§ **Task description**
Rewrite the records below as a numbered list, one line per item, and leave out every blank line.

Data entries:
● ● ●

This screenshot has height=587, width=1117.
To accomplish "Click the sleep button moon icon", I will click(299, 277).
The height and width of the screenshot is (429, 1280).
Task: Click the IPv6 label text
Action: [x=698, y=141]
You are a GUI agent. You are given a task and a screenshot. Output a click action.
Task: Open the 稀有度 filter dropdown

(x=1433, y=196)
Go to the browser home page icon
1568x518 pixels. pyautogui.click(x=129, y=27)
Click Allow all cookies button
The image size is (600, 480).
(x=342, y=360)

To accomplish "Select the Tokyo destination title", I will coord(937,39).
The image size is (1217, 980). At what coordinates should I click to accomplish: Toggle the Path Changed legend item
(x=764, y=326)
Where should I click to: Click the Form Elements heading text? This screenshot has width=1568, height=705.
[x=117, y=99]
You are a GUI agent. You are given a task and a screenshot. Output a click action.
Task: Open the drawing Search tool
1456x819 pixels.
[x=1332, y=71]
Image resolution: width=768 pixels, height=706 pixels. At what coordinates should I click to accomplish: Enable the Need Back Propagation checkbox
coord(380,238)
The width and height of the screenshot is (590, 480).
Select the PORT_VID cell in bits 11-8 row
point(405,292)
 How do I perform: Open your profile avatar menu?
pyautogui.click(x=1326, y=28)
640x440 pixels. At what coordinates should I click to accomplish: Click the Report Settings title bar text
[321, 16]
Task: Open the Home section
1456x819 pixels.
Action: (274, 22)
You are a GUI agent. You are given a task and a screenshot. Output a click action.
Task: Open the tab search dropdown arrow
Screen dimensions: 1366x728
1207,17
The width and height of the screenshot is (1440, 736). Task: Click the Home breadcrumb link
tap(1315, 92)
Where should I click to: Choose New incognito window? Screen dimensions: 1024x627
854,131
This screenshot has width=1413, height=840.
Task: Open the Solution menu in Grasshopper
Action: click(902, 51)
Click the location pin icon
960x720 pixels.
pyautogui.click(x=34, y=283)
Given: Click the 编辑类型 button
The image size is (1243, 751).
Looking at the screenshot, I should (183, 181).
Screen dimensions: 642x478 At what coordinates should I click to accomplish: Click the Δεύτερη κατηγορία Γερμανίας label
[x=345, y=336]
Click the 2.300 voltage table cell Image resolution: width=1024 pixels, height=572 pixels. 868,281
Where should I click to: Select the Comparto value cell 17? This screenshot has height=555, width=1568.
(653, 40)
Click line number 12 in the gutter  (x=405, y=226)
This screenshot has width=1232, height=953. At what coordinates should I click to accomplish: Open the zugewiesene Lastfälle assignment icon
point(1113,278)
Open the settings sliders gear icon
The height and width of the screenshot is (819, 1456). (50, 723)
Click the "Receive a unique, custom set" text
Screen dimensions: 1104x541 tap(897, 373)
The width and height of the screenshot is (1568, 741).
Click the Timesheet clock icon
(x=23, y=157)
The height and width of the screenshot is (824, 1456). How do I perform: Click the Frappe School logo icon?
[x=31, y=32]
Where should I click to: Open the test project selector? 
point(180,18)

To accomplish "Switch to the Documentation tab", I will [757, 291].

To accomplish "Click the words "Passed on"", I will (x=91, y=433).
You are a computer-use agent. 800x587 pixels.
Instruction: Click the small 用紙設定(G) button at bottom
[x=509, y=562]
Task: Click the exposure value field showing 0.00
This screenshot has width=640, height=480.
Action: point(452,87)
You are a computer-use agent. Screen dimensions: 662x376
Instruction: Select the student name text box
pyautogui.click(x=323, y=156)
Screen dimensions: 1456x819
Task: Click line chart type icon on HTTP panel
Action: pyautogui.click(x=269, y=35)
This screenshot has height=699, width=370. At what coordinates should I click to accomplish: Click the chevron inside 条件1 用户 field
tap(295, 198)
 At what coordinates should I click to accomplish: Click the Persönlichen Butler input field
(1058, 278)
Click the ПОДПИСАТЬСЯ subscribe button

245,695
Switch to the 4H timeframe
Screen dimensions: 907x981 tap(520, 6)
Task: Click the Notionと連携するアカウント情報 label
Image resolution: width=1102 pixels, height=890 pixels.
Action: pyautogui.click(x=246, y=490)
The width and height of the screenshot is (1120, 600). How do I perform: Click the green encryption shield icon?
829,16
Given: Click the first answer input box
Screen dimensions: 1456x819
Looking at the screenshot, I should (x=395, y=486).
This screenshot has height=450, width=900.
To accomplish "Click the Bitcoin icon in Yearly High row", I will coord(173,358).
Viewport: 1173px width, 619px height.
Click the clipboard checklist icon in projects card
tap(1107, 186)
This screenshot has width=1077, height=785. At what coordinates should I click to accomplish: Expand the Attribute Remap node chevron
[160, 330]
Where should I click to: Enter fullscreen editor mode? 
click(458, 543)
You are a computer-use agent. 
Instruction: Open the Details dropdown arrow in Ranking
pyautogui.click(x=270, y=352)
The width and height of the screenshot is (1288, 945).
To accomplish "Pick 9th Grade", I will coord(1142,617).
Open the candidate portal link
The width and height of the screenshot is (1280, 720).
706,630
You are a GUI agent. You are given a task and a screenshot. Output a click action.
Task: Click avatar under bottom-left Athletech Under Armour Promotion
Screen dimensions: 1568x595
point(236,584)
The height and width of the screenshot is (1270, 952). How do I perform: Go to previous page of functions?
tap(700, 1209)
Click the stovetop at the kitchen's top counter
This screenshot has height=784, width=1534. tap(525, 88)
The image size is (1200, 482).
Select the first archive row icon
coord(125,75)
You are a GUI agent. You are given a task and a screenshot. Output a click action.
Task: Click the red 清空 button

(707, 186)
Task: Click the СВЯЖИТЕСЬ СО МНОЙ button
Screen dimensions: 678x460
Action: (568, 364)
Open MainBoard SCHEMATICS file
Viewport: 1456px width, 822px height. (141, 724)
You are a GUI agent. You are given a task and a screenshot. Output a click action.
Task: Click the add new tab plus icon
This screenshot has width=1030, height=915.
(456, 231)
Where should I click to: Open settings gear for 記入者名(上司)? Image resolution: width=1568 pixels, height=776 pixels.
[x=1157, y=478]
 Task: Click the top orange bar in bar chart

● ● ●

§ **The answer**
1. This screenshot has height=587, width=1117.
2. To accomplish "Click the sleep button moon icon", I will click(299, 277).
3. The height and width of the screenshot is (429, 1280).
4. Task: Click the IPv6 label text
5. Action: [x=698, y=141]
6. You are a GUI agent. You are given a task and a screenshot. Output a click action.
7. Task: Open the 稀有度 filter dropdown
8. (x=1433, y=196)
9. Go to the browser home page icon
10. 1568x518 pixels. pyautogui.click(x=129, y=27)
11. Click Allow all cookies button
12. The image size is (600, 480).
13. (x=342, y=360)
14. To accomplish "Select the Tokyo destination title", I will coord(937,39).
15. The image size is (1217, 980). At what coordinates should I click to accomplish: Toggle the Path Changed legend item
16. (x=764, y=326)
17. Where should I click to: Click the Form Elements heading text? This screenshot has width=1568, height=705.
18. [x=117, y=99]
19. You are a GUI agent. You are given a task and a screenshot. Output a click action.
20. Task: Open the drawing Search tool
21. 1456x819 pixels.
22. [x=1332, y=71]
23. Image resolution: width=768 pixels, height=706 pixels. At what coordinates should I click to accomplish: Enable the Need Back Propagation checkbox
24. coord(380,238)
25. The width and height of the screenshot is (590, 480).
26. Select the PORT_VID cell in bits 11-8 row
27. point(405,292)
28.  How do I perform: Open your profile avatar menu?
29. pyautogui.click(x=1326, y=28)
30. 640x440 pixels. At what coordinates should I click to accomplish: Click the Report Settings title bar text
31. [321, 16]
32. Task: Open the Home section
33. 1456x819 pixels.
34. Action: (274, 22)
35. You are a GUI agent. You are given a task and a screenshot. Output a click action.
36. Task: Open the tab search dropdown arrow
37. Screen dimensions: 1366x728
38. 1207,17
39. The width and height of the screenshot is (1440, 736). Task: Click the Home breadcrumb link
40. tap(1315, 92)
41. Where should I click to: Choose New incognito window? Screen dimensions: 1024x627
42. 854,131
43. This screenshot has width=1413, height=840.
44. Task: Open the Solution menu in Grasshopper
45. Action: click(902, 51)
46. Click the location pin icon
47. 960x720 pixels.
48. pyautogui.click(x=34, y=283)
49. Given: Click the 编辑类型 button
50. The image size is (1243, 751).
51. Looking at the screenshot, I should (183, 181).
52. Screen dimensions: 642x478 At what coordinates should I click to accomplish: Click the Δεύτερη κατηγορία Γερμανίας label
53. [x=345, y=336]
54. Click the 2.300 voltage table cell Image resolution: width=1024 pixels, height=572 pixels. 868,281
55. Where should I click to: Select the Comparto value cell 17? This screenshot has height=555, width=1568.
56. (653, 40)
57. Click line number 12 in the gutter  (x=405, y=226)
58. This screenshot has width=1232, height=953. At what coordinates should I click to accomplish: Open the zugewiesene Lastfälle assignment icon
59. point(1113,278)
60. Open the settings sliders gear icon
61. The height and width of the screenshot is (819, 1456). (50, 723)
62. Click the "Receive a unique, custom set" text
63. Screen dimensions: 1104x541 tap(897, 373)
64. The width and height of the screenshot is (1568, 741).
65. Click the Timesheet clock icon
66. (x=23, y=157)
67. The height and width of the screenshot is (824, 1456). How do I perform: Click the Frappe School logo icon?
68. [x=31, y=32]
69. Where should I click to: Open the test project selector? 
70. point(180,18)
71. To accomplish "Switch to the Documentation tab", I will [757, 291].
72. To accomplish "Click the words "Passed on"", I will (x=91, y=433).
73. You are a computer-use agent. 800x587 pixels.
74. Instruction: Click the small 用紙設定(G) button at bottom
75. [x=509, y=562]
76. Task: Click the exposure value field showing 0.00
77. This screenshot has width=640, height=480.
78. Action: point(452,87)
79. You are a computer-use agent. Screen dimensions: 662x376
80. Instruction: Select the student name text box
81. pyautogui.click(x=323, y=156)
82. Screen dimensions: 1456x819
83. Task: Click line chart type icon on HTTP panel
84. Action: pyautogui.click(x=269, y=35)
85. This screenshot has height=699, width=370. At what coordinates should I click to accomplish: Click the chevron inside 条件1 用户 field
86. tap(295, 198)
87.  At what coordinates should I click to accomplish: Click the Persönlichen Butler input field
88. (1058, 278)
89. Click the ПОДПИСАТЬСЯ subscribe button
90. 245,695
91. Switch to the 4H timeframe
92. Screen dimensions: 907x981 tap(520, 6)
93. Task: Click the Notionと連携するアカウント情報 label
94. Image resolution: width=1102 pixels, height=890 pixels.
95. Action: pyautogui.click(x=246, y=490)
96. The width and height of the screenshot is (1120, 600). How do I perform: Click the green encryption shield icon?
97. 829,16
98. Given: Click the first answer input box
99. Screen dimensions: 1456x819
100. Looking at the screenshot, I should (x=395, y=486).
101. This screenshot has height=450, width=900.
102. To accomplish "Click the Bitcoin icon in Yearly High row", I will coord(173,358).
103. Viewport: 1173px width, 619px height.
104. Click the clipboard checklist icon in projects card
105. tap(1107, 186)
106. This screenshot has width=1077, height=785. At what coordinates should I click to accomplish: Expand the Attribute Remap node chevron
107. [160, 330]
108. Where should I click to: Enter fullscreen editor mode? 
109. click(458, 543)
110. You are a computer-use agent. 
111. Instruction: Open the Details dropdown arrow in Ranking
112. pyautogui.click(x=270, y=352)
113. The width and height of the screenshot is (1288, 945).
114. To accomplish "Pick 9th Grade", I will coord(1142,617).
115. Open the candidate portal link
116. The width and height of the screenshot is (1280, 720).
117. 706,630
118. You are a GUI agent. You are given a task and a screenshot. Output a click action.
119. Task: Click avatar under bottom-left Athletech Under Armour Promotion
120. Screen dimensions: 1568x595
121. point(236,584)
122. The height and width of the screenshot is (1270, 952). How do I perform: Go to previous page of functions?
123. tap(700, 1209)
124. Click the stovetop at the kitchen's top counter
125. This screenshot has height=784, width=1534. tap(525, 88)
126. The image size is (1200, 482).
127. Select the first archive row icon
128. coord(125,75)
129. You are a GUI agent. You are given a task and a screenshot. Output a click action.
130. Task: Click the red 清空 button
131. (707, 186)
132. Task: Click the СВЯЖИТЕСЬ СО МНОЙ button
133. Screen dimensions: 678x460
134. Action: (568, 364)
135. Open MainBoard SCHEMATICS file
136. Viewport: 1456px width, 822px height. (141, 724)
137. You are a GUI agent. You are given a task and a screenshot. Output a click action.
138. Task: Click the add new tab plus icon
139. This screenshot has width=1030, height=915.
140. (456, 231)
141. Where should I click to: Open settings gear for 記入者名(上司)? Image resolution: width=1568 pixels, height=776 pixels.
142. [x=1157, y=478]
143.  Task: Click the top orange bar in bar chart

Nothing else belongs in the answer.